From the first line to the last, print the data exactly.

-*-

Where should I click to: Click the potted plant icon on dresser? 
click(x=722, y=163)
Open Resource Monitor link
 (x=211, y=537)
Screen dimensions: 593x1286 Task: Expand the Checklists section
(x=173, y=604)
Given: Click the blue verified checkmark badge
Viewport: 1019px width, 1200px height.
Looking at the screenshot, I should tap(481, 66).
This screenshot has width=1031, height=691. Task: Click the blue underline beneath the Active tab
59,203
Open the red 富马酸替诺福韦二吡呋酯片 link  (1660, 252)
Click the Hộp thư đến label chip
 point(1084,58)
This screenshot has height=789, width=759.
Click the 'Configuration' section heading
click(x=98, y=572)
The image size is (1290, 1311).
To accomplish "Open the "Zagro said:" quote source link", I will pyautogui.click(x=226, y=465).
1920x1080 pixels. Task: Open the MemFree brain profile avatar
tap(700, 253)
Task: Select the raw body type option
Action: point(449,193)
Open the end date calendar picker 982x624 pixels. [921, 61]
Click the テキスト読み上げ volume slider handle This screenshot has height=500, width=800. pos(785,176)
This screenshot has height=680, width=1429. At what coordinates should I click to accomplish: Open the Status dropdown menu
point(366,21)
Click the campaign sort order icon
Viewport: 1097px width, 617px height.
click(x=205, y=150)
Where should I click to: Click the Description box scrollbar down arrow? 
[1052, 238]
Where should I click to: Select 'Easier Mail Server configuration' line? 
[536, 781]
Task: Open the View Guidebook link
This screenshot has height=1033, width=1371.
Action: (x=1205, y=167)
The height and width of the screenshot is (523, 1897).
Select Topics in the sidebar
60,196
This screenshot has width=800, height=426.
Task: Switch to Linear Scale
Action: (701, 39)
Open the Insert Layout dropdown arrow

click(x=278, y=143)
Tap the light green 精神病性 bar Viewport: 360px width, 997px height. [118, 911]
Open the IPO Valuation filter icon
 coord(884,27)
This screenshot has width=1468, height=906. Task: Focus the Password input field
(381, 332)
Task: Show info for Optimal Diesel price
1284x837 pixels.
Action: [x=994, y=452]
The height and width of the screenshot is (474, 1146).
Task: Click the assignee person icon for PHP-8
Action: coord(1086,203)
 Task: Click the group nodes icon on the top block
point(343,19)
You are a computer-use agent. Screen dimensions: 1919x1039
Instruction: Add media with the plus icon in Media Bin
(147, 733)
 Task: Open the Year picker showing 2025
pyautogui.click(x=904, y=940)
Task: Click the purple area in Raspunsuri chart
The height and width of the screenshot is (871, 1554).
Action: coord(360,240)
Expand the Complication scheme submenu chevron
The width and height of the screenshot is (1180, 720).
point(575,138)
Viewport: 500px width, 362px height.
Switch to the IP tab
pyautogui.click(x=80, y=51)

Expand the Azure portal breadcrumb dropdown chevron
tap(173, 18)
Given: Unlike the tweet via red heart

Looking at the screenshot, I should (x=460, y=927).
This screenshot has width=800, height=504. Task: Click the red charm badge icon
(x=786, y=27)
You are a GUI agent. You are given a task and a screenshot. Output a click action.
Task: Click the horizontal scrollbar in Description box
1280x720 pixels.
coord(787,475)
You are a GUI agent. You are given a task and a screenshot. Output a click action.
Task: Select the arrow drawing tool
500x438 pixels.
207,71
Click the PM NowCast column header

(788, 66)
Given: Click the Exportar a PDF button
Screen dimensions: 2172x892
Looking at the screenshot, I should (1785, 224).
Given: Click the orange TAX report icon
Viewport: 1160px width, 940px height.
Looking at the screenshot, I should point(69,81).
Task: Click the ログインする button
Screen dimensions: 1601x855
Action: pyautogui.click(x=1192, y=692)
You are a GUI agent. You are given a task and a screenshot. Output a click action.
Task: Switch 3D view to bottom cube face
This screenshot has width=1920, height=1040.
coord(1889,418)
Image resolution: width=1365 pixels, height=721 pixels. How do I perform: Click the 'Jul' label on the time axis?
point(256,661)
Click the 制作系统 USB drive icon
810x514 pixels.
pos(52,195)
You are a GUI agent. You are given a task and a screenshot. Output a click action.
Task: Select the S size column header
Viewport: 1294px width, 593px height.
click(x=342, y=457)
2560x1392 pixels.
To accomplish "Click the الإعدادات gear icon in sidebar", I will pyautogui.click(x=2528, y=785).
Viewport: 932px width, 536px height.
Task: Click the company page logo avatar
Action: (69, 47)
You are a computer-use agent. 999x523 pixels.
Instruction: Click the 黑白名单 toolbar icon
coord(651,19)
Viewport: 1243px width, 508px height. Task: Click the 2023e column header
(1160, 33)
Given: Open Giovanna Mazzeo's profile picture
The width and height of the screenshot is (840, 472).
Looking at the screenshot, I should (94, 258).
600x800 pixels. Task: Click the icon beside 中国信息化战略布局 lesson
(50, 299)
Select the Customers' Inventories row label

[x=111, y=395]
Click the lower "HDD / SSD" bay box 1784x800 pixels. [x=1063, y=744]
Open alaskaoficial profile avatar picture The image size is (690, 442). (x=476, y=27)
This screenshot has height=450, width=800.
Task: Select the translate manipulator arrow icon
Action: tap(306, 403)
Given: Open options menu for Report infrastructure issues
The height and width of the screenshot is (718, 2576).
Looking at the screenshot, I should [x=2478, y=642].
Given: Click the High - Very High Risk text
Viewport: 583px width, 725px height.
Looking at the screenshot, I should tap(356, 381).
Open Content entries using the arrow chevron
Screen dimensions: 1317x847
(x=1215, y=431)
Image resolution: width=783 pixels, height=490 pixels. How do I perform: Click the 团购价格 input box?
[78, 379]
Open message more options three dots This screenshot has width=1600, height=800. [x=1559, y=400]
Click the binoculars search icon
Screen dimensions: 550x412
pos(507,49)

-*-

EXERCISE RESPONSE –
Where should I click to: Click the potted plant icon on dresser? 
click(x=722, y=163)
Open Resource Monitor link
 (x=211, y=537)
Screen dimensions: 593x1286 Task: Expand the Checklists section
(x=173, y=604)
Given: Click the blue verified checkmark badge
Viewport: 1019px width, 1200px height.
Looking at the screenshot, I should tap(481, 66).
This screenshot has width=1031, height=691. Task: Click the blue underline beneath the Active tab
59,203
Open the red 富马酸替诺福韦二吡呋酯片 link  (1660, 252)
Click the Hộp thư đến label chip
 point(1084,58)
This screenshot has height=789, width=759.
Click the 'Configuration' section heading
click(x=98, y=572)
The image size is (1290, 1311).
To accomplish "Open the "Zagro said:" quote source link", I will pyautogui.click(x=226, y=465).
1920x1080 pixels. Task: Open the MemFree brain profile avatar
tap(700, 253)
Task: Select the raw body type option
Action: point(449,193)
Open the end date calendar picker 982x624 pixels. [921, 61]
Click the テキスト読み上げ volume slider handle This screenshot has height=500, width=800. pos(785,176)
This screenshot has height=680, width=1429. At what coordinates should I click to accomplish: Open the Status dropdown menu
point(366,21)
Click the campaign sort order icon
Viewport: 1097px width, 617px height.
click(x=205, y=150)
Where should I click to: Click the Description box scrollbar down arrow? 
[1052, 238]
Where should I click to: Select 'Easier Mail Server configuration' line? 
[536, 781]
Task: Open the View Guidebook link
This screenshot has height=1033, width=1371.
Action: (x=1205, y=167)
The height and width of the screenshot is (523, 1897).
Select Topics in the sidebar
60,196
This screenshot has width=800, height=426.
Task: Switch to Linear Scale
Action: (701, 39)
Open the Insert Layout dropdown arrow

click(x=278, y=143)
Tap the light green 精神病性 bar Viewport: 360px width, 997px height. [118, 911]
Open the IPO Valuation filter icon
 coord(884,27)
This screenshot has width=1468, height=906. Task: Focus the Password input field
(381, 332)
Task: Show info for Optimal Diesel price
1284x837 pixels.
Action: [x=994, y=452]
The height and width of the screenshot is (474, 1146).
Task: Click the assignee person icon for PHP-8
Action: coord(1086,203)
 Task: Click the group nodes icon on the top block
point(343,19)
You are a computer-use agent. Screen dimensions: 1919x1039
Instruction: Add media with the plus icon in Media Bin
(147, 733)
 Task: Open the Year picker showing 2025
pyautogui.click(x=904, y=940)
Task: Click the purple area in Raspunsuri chart
The height and width of the screenshot is (871, 1554).
Action: coord(360,240)
Expand the Complication scheme submenu chevron
The width and height of the screenshot is (1180, 720).
point(575,138)
Viewport: 500px width, 362px height.
Switch to the IP tab
pyautogui.click(x=80, y=51)

Expand the Azure portal breadcrumb dropdown chevron
tap(173, 18)
Given: Unlike the tweet via red heart

Looking at the screenshot, I should (x=460, y=927).
This screenshot has width=800, height=504. Task: Click the red charm badge icon
(x=786, y=27)
You are a GUI agent. You are given a task and a screenshot. Output a click action.
Task: Click the horizontal scrollbar in Description box
1280x720 pixels.
coord(787,475)
You are a GUI agent. You are given a task and a screenshot. Output a click action.
Task: Select the arrow drawing tool
500x438 pixels.
207,71
Click the PM NowCast column header

(788, 66)
Given: Click the Exportar a PDF button
Screen dimensions: 2172x892
Looking at the screenshot, I should (1785, 224).
Given: Click the orange TAX report icon
Viewport: 1160px width, 940px height.
Looking at the screenshot, I should point(69,81).
Task: Click the ログインする button
Screen dimensions: 1601x855
Action: pyautogui.click(x=1192, y=692)
You are a GUI agent. You are given a task and a screenshot. Output a click action.
Task: Switch 3D view to bottom cube face
This screenshot has width=1920, height=1040.
coord(1889,418)
Image resolution: width=1365 pixels, height=721 pixels. How do I perform: Click the 'Jul' label on the time axis?
point(256,661)
Click the 制作系统 USB drive icon
810x514 pixels.
pos(52,195)
You are a GUI agent. You are given a task and a screenshot. Output a click action.
Task: Select the S size column header
Viewport: 1294px width, 593px height.
click(x=342, y=457)
2560x1392 pixels.
To accomplish "Click the الإعدادات gear icon in sidebar", I will pyautogui.click(x=2528, y=785).
Viewport: 932px width, 536px height.
Task: Click the company page logo avatar
Action: (69, 47)
You are a computer-use agent. 999x523 pixels.
Instruction: Click the 黑白名单 toolbar icon
coord(651,19)
Viewport: 1243px width, 508px height. Task: Click the 2023e column header
(1160, 33)
Given: Open Giovanna Mazzeo's profile picture
The width and height of the screenshot is (840, 472).
Looking at the screenshot, I should (94, 258).
600x800 pixels. Task: Click the icon beside 中国信息化战略布局 lesson
(50, 299)
Select the Customers' Inventories row label

[x=111, y=395]
Click the lower "HDD / SSD" bay box 1784x800 pixels. [x=1063, y=744]
Open alaskaoficial profile avatar picture The image size is (690, 442). (x=476, y=27)
This screenshot has height=450, width=800.
Task: Select the translate manipulator arrow icon
Action: tap(306, 403)
Given: Open options menu for Report infrastructure issues
The height and width of the screenshot is (718, 2576).
Looking at the screenshot, I should [x=2478, y=642].
Given: Click the High - Very High Risk text
Viewport: 583px width, 725px height.
Looking at the screenshot, I should tap(356, 381).
Open Content entries using the arrow chevron
Screen dimensions: 1317x847
(x=1215, y=431)
Image resolution: width=783 pixels, height=490 pixels. How do I perform: Click the 团购价格 input box?
[78, 379]
Open message more options three dots This screenshot has width=1600, height=800. [x=1559, y=400]
Click the binoculars search icon
Screen dimensions: 550x412
pos(507,49)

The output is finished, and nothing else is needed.